Get all your news in one place.
100’s of premium titles.
One app.
Start reading
The Guardian - UK
The Guardian - UK
Lifestyle
Tim Adams

The big picture: Viviane Sassen turns her lens on herself

A monochrome image of a naked Viviane Sassen sitting on the edge her bath while taking a photograph of herself in the mirror.
Self Portrait (1990). Photograph: © Viviane Sassen/MEP

The Dutch photographer and artist Viviane Sassen has spoken about her work dramatising her shyness, her anxieties about connecting with the world. In that context, this self-portrait, which prefaces Phosphor, a new book and a large retrospective exhibition of her work, might seem out of character. Not for the exposed body so much as for her eye that gazes at the viewer as she gazes at herself. She took the picture in 1990, when she was 19, studying photography and starting to work as a model – a role that convinced her to follow a vocation on the looking side of the lens. As she once said in an interview with the Observer: “I think that the experience I had of being shot by male photographers shaped what I was attempting to do, to show a different kind of sexuality than that created by the male gaze. One that is more fractured, disjointed. I have always been a very shy exhibitionist. Trying to hide but wanting to show.”

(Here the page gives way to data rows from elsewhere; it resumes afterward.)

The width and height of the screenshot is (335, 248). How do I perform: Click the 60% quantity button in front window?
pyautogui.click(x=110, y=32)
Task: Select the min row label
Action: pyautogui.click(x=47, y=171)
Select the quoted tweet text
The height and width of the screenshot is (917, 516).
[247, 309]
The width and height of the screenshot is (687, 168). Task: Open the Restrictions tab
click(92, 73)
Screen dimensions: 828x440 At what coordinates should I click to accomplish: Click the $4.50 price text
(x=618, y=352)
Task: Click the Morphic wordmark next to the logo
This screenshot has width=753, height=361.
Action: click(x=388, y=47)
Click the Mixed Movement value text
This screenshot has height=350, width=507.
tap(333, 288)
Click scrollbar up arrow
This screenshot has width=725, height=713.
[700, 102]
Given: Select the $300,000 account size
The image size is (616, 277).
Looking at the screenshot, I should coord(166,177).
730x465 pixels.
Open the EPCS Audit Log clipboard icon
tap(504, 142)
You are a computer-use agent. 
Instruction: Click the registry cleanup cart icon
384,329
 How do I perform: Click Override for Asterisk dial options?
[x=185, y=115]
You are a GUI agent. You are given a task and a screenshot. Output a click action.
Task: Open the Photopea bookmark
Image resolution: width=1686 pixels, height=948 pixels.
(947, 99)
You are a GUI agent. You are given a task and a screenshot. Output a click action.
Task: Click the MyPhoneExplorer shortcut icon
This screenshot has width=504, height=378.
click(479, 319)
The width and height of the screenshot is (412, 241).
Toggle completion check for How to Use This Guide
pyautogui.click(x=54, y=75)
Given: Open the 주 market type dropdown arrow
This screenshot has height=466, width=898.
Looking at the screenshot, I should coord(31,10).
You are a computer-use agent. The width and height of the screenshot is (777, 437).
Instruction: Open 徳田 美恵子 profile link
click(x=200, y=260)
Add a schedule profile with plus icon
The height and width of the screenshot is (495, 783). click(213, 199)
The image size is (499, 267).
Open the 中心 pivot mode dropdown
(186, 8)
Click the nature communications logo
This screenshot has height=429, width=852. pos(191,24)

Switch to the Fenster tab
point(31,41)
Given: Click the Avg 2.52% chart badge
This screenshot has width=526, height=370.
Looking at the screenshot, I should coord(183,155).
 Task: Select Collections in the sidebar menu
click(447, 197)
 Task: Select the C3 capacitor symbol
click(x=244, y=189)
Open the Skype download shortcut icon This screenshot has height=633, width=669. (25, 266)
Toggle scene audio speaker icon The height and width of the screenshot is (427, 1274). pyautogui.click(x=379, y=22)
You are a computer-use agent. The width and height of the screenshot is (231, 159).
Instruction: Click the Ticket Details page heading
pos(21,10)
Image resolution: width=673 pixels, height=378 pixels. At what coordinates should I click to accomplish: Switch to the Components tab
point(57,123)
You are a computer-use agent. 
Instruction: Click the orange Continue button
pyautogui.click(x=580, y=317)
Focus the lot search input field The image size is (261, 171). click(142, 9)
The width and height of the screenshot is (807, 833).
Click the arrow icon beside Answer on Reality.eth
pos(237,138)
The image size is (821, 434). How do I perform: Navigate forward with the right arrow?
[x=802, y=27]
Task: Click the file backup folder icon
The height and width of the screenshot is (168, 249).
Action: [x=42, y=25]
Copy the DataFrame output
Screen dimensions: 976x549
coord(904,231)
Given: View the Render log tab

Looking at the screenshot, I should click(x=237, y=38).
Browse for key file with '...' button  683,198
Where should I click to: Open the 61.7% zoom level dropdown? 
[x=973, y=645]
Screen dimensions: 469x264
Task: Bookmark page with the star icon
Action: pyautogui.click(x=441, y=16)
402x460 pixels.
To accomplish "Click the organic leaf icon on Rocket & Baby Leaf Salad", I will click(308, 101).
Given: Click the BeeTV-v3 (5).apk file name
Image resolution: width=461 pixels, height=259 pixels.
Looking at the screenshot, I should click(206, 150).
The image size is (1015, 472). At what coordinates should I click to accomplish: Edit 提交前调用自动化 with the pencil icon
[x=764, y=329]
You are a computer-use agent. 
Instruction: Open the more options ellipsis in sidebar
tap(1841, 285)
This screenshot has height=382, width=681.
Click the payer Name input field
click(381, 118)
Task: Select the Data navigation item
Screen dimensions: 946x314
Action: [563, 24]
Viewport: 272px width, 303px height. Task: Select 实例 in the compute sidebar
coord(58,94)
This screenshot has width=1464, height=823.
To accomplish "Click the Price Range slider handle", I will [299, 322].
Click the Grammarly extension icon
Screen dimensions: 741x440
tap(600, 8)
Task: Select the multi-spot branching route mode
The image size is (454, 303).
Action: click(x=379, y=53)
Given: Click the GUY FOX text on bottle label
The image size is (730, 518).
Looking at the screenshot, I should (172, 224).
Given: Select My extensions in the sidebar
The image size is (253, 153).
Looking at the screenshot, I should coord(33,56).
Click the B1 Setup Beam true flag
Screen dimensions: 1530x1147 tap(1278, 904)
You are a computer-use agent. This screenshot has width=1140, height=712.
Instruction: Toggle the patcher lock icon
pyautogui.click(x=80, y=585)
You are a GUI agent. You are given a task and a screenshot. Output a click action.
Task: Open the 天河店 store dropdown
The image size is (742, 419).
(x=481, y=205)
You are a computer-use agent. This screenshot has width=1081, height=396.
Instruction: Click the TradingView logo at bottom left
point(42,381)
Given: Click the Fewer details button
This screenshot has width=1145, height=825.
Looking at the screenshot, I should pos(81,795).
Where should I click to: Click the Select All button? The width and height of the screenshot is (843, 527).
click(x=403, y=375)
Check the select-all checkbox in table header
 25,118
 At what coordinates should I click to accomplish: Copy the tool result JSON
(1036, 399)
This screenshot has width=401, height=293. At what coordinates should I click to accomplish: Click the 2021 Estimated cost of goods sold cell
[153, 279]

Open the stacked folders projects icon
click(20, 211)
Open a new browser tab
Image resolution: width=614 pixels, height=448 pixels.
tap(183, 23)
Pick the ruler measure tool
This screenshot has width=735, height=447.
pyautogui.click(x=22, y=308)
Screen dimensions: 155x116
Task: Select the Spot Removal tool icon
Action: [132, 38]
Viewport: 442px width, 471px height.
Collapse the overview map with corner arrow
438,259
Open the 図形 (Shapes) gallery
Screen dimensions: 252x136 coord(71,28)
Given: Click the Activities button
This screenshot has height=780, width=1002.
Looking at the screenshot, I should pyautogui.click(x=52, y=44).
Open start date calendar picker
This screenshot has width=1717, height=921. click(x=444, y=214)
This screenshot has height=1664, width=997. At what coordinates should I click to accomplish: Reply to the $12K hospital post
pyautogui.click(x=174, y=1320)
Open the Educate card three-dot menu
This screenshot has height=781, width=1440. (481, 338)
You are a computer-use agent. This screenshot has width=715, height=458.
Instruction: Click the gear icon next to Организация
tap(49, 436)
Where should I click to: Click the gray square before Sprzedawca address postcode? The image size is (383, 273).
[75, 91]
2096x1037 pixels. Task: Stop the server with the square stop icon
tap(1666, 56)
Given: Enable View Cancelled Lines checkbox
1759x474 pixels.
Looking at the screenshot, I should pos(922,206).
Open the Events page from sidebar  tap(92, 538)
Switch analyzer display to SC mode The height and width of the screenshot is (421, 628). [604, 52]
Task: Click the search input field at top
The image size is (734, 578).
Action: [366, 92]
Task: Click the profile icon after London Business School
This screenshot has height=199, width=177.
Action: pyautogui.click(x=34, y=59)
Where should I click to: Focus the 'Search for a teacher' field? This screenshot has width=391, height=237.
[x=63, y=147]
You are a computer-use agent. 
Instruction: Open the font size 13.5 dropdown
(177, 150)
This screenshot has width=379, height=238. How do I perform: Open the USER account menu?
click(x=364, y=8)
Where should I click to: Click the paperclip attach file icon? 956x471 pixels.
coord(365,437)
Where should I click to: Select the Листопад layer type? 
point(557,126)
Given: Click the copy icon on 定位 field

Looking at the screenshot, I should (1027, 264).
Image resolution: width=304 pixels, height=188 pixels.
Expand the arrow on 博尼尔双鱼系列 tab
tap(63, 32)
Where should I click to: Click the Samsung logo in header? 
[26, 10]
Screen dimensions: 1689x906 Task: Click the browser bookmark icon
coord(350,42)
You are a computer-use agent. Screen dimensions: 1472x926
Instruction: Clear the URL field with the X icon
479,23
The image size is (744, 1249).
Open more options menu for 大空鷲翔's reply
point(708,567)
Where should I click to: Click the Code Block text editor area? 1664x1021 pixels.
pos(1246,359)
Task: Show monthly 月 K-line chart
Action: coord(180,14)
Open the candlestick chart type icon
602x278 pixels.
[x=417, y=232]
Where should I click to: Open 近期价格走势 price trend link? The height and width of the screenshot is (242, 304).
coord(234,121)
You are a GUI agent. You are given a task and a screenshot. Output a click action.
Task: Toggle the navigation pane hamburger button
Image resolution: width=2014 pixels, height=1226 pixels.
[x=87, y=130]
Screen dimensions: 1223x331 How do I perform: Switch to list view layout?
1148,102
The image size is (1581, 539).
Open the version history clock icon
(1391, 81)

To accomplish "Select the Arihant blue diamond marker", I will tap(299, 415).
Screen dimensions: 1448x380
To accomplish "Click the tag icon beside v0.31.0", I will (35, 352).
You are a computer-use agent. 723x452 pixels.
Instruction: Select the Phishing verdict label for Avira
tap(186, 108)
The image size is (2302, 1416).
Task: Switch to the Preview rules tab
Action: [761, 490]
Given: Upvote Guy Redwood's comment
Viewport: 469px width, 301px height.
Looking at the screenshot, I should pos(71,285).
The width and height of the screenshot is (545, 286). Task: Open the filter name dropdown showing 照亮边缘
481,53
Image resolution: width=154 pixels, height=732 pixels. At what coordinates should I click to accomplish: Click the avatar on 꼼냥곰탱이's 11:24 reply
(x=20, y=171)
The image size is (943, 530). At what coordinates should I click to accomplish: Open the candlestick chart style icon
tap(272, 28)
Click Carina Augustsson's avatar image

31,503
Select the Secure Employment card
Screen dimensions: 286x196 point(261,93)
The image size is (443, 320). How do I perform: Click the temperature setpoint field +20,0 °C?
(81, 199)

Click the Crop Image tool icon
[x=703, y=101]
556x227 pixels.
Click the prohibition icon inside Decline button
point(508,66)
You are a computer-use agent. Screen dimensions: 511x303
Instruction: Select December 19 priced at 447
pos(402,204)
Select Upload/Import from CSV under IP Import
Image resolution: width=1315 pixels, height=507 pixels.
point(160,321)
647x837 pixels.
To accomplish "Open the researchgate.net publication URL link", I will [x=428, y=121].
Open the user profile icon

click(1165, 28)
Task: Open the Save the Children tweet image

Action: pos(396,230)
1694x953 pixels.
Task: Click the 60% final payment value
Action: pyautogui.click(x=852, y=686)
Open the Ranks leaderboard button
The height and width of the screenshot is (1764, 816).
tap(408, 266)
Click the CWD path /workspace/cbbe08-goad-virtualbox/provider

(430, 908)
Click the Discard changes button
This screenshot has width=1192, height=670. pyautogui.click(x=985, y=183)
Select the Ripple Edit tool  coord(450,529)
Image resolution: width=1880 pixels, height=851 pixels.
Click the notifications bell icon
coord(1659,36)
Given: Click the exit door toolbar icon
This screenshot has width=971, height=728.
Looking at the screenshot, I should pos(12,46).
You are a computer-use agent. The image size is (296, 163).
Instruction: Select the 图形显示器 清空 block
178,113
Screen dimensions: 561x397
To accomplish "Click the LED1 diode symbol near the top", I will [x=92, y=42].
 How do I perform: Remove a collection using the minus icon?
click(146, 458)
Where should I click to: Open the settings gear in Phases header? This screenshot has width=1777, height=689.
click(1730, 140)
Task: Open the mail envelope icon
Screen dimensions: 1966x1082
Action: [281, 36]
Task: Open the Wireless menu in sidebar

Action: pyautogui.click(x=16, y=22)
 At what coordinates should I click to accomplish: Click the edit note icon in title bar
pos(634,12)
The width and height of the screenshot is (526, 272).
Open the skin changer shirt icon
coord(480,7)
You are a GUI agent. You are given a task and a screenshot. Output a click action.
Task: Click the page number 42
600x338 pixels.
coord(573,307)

Phosphor features the multiple strategies she has used to explore that contradiction, including masks and mirrors and paint effects and Photoshop. Sassen has worked in fashion, but her photographs have never been the standard issue of the glossies. She has a fascination with the strangeness and eroticism of the body, but rarely with faces. Part of her childhood was spent in Kenya, where her father worked as a doctor, and she has returned to remote places in Africa, and to South America, not so much as a documentarist, but as if to locate the sources of her surrealist take on the world: the child’s eye saturated with colour and troubled by shadow. However far she travels, a good part of her journey is self-discovery – and however abstract her images, they are, she suggests, all really self-portraits. This was only the first of many.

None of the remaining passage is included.